Capitalismo vs Socialismo (2ª Parte)

Capitalismo vs Socialismo (a través de la Historia) IIª Parte

Capitalismo vs Socialismo (a través de la Historia) IIª Parte

(…) Y comienzan a promulgarse leyes de carácter social sobre horarios máximos, salarios mínimos, desempleo, libertad sindical, derecho de huelga, seguros de paro, invalidez y vejez… Era un nuevo capitalismo. (Ir a la 1ª Parte)

NEOCAPITALISMO Y MULTINACIONALES

Las soluciones: liberales o autoritarias
La crisis del 29 provoca en Estados Unidos el proteccionismo estatal para superar el hundimiento económico y la adopción de leyes sociales. En Europa ocurrirá lo mismo. El Frente Popular francés consigue vacaciones pagadas, convenios colectivos y, por primera vez en la historia, la semana de cuarenta horas. En Inglaterra, donde el Laborismo tenía ya una gran fuerza, el economista Keynes elabora la tesis de la economía contemporánea, viniendo a consagrar las medidas que se estaban tomando: Leyes sociales e intervencionismo estatal.

Los regímenes autoritarios, mientras tanto, en la Alemania de Hitler y la Italia de Mussolini, han establecido una economía de autarquía y de un feroz control por parte del Estado, de las libertades individuales. Ello les va a permitir sortear la crisis económica fanatizando el sentimiento nacionalista de sus respectivos pueblos, como luego veremos. Se favorece la industria pesada y se crea la teoría del espacio vital y de la superioridad racial. Una industria de guerra y un rígido corporativismo encauza todas las energías de estos países. Alemania, a partir de la subida al poder de los nazis corta el pago de las indemnizaciones de guerra, instaura de nuevo el servicio militar y comienza una serie de anexiones fronterizas. En 1939 estalla la Segunda Guerra Mundial, en la que entrará el Japón, junto a las potencias del Eje, para consolidar su imperio en el Oriente asiático y pacífico.

El liderazgo norteamericano
Acabada la guerra en 1945, Europa aparece arrasada. Si después de la primera guerra todavía tenía un superávit de 4.000 millones de dólares, en 1947 tiene un déficit ya de 1.400 millones. América, que no ha sufrido en su territorio, apoyada en ingentes recursos naturales, aparece como la dueña del mundo. Las democracias occidentales deben a Estados Unidos, por préstamos de guerra, 50.592 millones de dólares.

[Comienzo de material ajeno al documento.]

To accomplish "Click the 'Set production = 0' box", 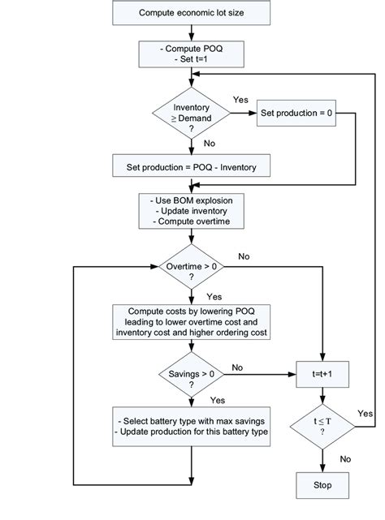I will pos(295,112).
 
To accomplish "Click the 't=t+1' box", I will pos(323,375).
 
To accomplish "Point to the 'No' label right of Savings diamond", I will pos(238,367).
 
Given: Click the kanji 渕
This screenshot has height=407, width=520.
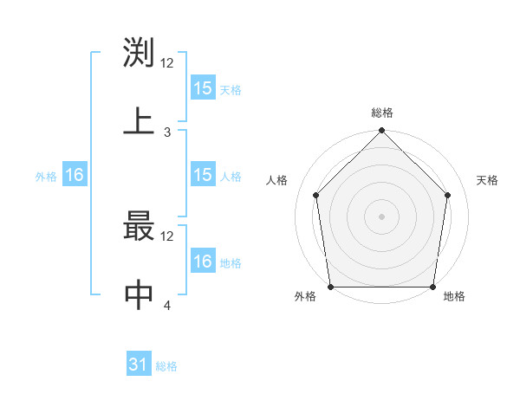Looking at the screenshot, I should [x=140, y=55].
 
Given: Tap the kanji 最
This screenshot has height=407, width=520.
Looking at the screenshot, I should [x=140, y=226].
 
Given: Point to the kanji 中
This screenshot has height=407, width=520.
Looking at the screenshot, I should [x=140, y=295].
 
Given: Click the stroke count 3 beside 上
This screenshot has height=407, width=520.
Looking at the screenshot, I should [x=167, y=132].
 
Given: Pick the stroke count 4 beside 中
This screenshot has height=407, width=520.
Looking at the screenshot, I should [x=167, y=306].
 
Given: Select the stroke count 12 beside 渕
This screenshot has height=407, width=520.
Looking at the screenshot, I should [x=167, y=63].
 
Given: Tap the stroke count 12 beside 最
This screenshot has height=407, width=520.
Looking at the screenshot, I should [x=167, y=236].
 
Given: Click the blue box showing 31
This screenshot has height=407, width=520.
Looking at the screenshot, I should [x=139, y=365].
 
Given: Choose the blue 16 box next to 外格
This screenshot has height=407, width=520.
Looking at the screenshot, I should [x=75, y=176].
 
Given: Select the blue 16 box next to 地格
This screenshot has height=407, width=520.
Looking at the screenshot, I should [x=203, y=262].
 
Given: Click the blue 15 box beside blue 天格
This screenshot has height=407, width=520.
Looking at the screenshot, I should [x=203, y=88].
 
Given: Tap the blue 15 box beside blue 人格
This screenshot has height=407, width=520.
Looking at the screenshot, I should [x=203, y=176].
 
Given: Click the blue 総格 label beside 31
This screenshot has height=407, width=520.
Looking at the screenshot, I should [x=166, y=366].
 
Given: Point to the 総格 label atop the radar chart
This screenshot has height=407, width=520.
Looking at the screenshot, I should [x=382, y=113].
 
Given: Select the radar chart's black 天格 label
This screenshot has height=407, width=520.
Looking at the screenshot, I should [x=488, y=180].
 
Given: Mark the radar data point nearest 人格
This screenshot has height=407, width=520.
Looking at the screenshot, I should [x=316, y=195].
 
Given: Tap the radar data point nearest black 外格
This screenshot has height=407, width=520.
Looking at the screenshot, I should [x=330, y=287].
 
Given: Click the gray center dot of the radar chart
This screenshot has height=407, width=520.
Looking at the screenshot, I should [x=382, y=216].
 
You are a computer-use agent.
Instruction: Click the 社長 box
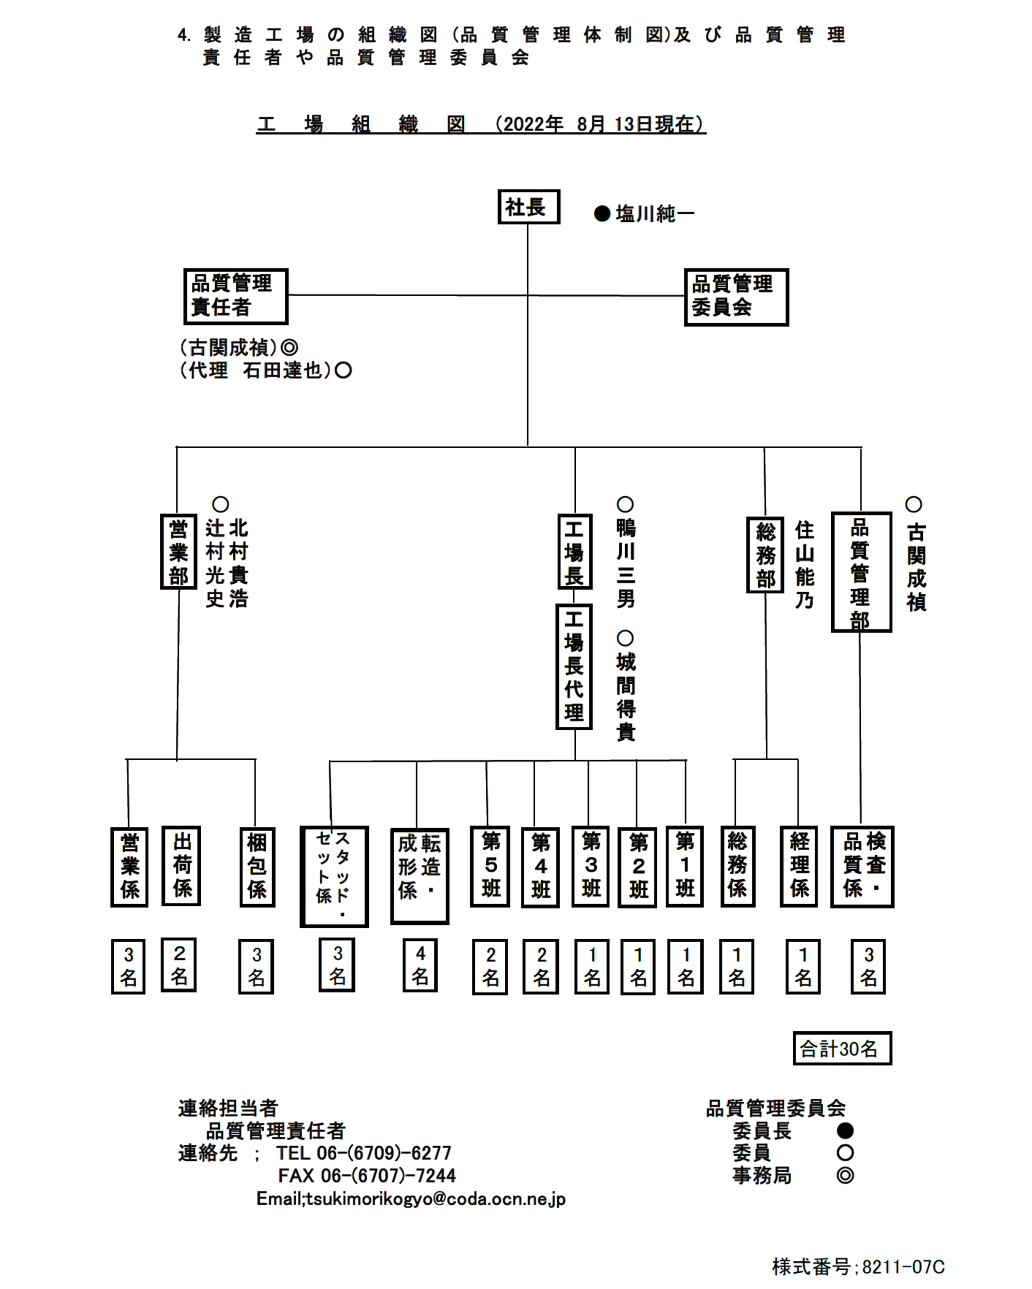(x=528, y=207)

Norteamérica provoca la conferencia de Bretton Woods, que establece el patrón oro y el carácter de divisa internacional para el dólar (Estados Unidos poseía el 63,3 por 100 de todo el oro mundial). En 1947 se establece el Plan Marshall para la reconstrucción económica de Europa que se ve inundada por una riada de dólares. El plan tiene un doble fin: crear un mercado para la enorme producción industrial de Estados Unidos y frenar la expansión del comunismo que, también triunfante en la guerra, se ha apoderado de toda Europa oriental en 1946, implantándose en China en 1949 y extendiéndose por Asia (Corea, Vietnam…).

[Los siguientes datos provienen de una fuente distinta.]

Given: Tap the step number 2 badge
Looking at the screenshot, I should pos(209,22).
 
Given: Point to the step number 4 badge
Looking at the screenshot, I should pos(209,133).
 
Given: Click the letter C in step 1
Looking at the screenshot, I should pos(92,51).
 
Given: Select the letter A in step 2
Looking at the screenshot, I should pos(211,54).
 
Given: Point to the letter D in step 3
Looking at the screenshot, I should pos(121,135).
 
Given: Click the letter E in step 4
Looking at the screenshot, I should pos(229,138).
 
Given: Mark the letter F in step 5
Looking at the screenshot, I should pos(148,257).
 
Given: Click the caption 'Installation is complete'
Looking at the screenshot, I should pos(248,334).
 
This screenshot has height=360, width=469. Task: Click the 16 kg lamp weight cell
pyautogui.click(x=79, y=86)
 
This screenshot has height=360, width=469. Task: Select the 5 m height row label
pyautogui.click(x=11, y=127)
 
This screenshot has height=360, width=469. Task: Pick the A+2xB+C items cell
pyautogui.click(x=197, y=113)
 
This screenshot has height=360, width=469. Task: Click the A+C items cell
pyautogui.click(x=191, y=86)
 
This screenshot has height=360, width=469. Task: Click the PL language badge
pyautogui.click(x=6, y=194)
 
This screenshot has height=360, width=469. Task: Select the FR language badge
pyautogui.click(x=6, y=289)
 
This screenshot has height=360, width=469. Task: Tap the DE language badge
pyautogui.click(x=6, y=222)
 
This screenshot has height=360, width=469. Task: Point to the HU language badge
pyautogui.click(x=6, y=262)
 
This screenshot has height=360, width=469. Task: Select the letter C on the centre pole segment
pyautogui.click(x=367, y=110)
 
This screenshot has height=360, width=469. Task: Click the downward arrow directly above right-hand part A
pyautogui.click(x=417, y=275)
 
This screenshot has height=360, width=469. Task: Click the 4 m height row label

A partir de este momento, las empresas norteamericanas (y después, tímidamente, alguna europea) se lanzan a una expansión internacional por todo el mundo, en busca de materias primas, mano de obra barata, evasión de impuestos y creación de mercados. Era un movimiento que ya había empezado en el período de entreguerras (la Royal Dutch Shell anglo-holandesa o la Standard Oil norteamericana) y que ahora se consolida definitivamente. Surgen grupos de empresas (trust) o asociaciones para fijar precios y condiciones de venta (cártels). Las naciones establecen acuerdos de trueques o sistemas de clearing y los tentáculos de las sociedades multinacionales se extienden.

Socialismo y neocapitalismo
Los socialistas europeos desde 1945 entran en el juego electoral y suben al poder en muchos países. Así, muchas de sus tesis se concretan en disposiciones de seguridad social, cogestión empresarial, convenios colectivos. Técnicos en economía (los tecnócratas) dirigen la acción del Estado; surgen planificaciones, nacionalizaciones de industrias-base, reformas fiscales para una mejor distribución de la riqueza, presupuestos del Estado “beligerantes”, que contribuyen a equilibrar las tensiones socioeconómicas. El comunismo subversivo y revolucionario pierde, para muchos, su razón de ser. Es un neocapitalismo que eleva el nivel de vida y disminuye el rigor de la crisis. La de 1956-59 puede ser conjugada, la que comienza en 1974 lo será también.

Las multinacionales
Las empresas multinacionales han establecido un nuevo poder. Trescientas empresas controlan la cuarta parte del total mundial de la producción, el 30 por 100 del comercio y el 60 por 100 de las exportaciones. De 1961 a 1968 el volumen mundial de negocios pasó de 200.000 a 400.000 millones de dólares.

Principales potencias del mundo en algunas producciones básicas

El gráfico nos muestra el lugar que ocupaban en aquella época las principales potencias del mundo en algunas producciones básicas. Obsérvese la primacía americana, seguida a la zaga por la U.R.S.S.; el destacado lugar del Japón; la aparición (reciente) de China, con sus enormes posibilidades de futuro; y la situación de las viejas potencias europeas cuyas opciones irán disminuyendo de no lograrse la unidad.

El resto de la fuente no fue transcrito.